Principal Investigators: Dr. Linda Jacobson, Kyrsten, Janke, Kathy Ha, Jolene Giacinti, Roxanne Chan; Toronto Humane Society

cat_cats_kittens_215654Feline panleukopenia is a highly infectious disease that causes severe gastroenteritis in shelter kittens and cats. It can be fatal and can cause severe shelter outbreaks if affected cats are not rapidly diagnosed and isolated. Shelters have historically struggled with this because the only rapid available test was a test developed for the dog parvovirus, which is similar to the cat virus but not identical. One of the widely used rapid tests is the SNAP ELISA test. One study showed that this test only identified about 60% of infected cats and another showed that it identified more than 90%. Anecdotally, the shelter experience has been that the first study is likely to be the correct one.

On the other side of this problem, if a test incorrectly identifies a kitten as positive for the disease when it is in fact not infected, this can lead to unnecessary isolation during the critical developmental phase, or even euthanasia in shelters that are unable to treat this disease. There are concerns that the newer PCR test, which is very sensitive, could result in false-positive results after vaccination for panleukopenia.

The standard sample used for testing is stool. The investigators wanted to know if vomit or rectal/anal swabs could help them diagnose panleukopenia earlier, because kittens with the disease do not always get diarrhea or may not get it early in the disease.
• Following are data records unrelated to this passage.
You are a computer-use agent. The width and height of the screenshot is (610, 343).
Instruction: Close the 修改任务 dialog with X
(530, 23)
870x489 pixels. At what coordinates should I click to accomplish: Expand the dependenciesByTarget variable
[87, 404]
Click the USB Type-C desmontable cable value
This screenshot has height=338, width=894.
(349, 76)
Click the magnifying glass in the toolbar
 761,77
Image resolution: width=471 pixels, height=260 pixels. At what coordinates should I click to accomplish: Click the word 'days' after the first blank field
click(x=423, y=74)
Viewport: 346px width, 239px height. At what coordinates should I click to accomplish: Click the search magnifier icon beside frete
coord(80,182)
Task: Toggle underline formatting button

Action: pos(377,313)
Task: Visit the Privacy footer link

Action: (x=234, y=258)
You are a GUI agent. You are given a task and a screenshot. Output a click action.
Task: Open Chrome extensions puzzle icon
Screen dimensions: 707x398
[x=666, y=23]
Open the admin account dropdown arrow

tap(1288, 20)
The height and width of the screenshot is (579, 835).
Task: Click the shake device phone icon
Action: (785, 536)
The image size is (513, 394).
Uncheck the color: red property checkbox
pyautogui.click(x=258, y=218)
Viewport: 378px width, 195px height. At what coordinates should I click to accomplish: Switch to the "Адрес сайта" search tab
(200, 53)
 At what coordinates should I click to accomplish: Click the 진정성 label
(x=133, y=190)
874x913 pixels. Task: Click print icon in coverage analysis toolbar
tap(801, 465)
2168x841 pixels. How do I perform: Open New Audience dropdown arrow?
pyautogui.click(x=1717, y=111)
Rapid diagnosis and isolation are very important.

The study’s main findings regarding early and accurate diagnosis were:

  • The SNAP ELISA test only identified about 60% of positive cases (using the recommended stool samples). This agrees with the first study mentioned above.
  • Based on the colour change used to identify positive results, weak-positive results were as reliable as more strongly positive results for the SNAP ELISA. This means even a faint positive spot on the test result kit should be taken seriously in a sick animal.
  • Very few vomit samples could be collected and although results were promising, the sample size was too small to draw any conclusions about the usefulness of this sample type.
  • Using the anal/rectal swab, the SNAP ELISA test only identified about a third of positive cases. This sample type is inferior to a stool sample, probably because the amount of sample is too small.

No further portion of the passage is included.